In a contemporary UK context, we see prestigious artists, writers and other creative producers being funded by key national bodies (Arts Council) and major international institutions (Tate Gallery, Barbican) producing a range of creative outputs that echo these sentiments. As do the psychogeographies of Will Self, Iain Sinclair and Patrick Keiller, all allies of the urban exploration ‘movement’ and, indeed, urban explorers themselves. The role of such creative practices in helping us to reclaim our cities has become a key concern for academics and activists around the world. This larger intellectual project here then is concerned about how the aesthetic performances and outputs of practices, whether this be urban exploration, artistic interventions, urban gardening or urban wanderings transposed into prose poetry, become the means to re-write the scripts of contemporary urbanism.

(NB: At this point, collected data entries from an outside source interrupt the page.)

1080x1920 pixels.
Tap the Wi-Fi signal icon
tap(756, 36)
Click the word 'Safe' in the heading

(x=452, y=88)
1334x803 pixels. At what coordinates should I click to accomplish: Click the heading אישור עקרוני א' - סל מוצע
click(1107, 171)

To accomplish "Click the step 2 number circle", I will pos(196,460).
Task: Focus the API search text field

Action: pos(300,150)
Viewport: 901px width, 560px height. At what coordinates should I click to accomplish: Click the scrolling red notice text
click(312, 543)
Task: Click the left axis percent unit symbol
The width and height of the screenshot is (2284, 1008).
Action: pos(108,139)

It is this potentiality of a politics of creativity that urban exploration looks to perform and to critical engage. What is more, it does so through contemporary mass-media practices  – principally online representations – that often elude traditional authority structures. This is one of the reasons why urban explorers become targets for authorities – because they hold real power in the conversation about public perception of, again, control and ownership over urban space.

Speaking of ownership, the owner of this particular rubbish tip eventually emerged from a trailer and confronted one of the students in the class, inspiring a hasty rescue by Will and a retreat back to the river. Luckily, no students were lost in the production of this eventful encounter. When the property owner realised we, in his words, ‘were not pikeys’, he could care less what we were doing. Which prompted another important discussion about class and about how our range of political engagement is often dication to other people’s perception of who we are.

IMGL5834

To understand the politics of urban exploration is not only to understand the general context out of which it arises, but also the specific contemporary, London based situation from which the UK variety of the practice emerges. With the increasing securitisation of the city, whether this concerns the general urban condition, or the specific contexts of the City of London, or more event-based contexts such as the 2012 Olympics of the Royal Wedding, our cities are becoming increasingly surveilled, our access increasing limited and our modes of inhabiting the city reduced. Urban exploration seeks not to incite people to mimic its own practices – the intent is less grandiose, as Will recognised. It is rather to celebrate spaces and experiences of the city that are increasingly hard to come by, to open out the space in which to re-imagine the city, and to remind people that there are imaginative possibilities still available to us in our daily occupations of cities.  To take back the ‘human right’ as Harvey asserts to the freedom to remake ourselves and our cities and that is at the core of urban exploration.